[Stored data entries]

------

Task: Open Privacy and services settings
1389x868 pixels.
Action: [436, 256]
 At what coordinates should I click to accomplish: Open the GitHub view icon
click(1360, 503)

------

Each record above should be reproduced in full, exactly as it stands.

Task: Open Privacy and services settings
1389x868 pixels.
Action: [436, 256]
 At what coordinates should I click to accomplish: Open the GitHub view icon
click(1360, 503)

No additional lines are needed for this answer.